What you will do: The records below are to be retyped in full. Keep every word.

Saved entries:
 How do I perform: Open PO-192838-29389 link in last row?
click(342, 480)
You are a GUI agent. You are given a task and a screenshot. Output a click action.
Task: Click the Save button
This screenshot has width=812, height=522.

Result for this task:
 How do I perform: Open PO-192838-29389 link in last row?
click(342, 480)
You are a GUI agent. You are given a task and a screenshot. Output a click action.
Task: Click the Save button
This screenshot has width=812, height=522.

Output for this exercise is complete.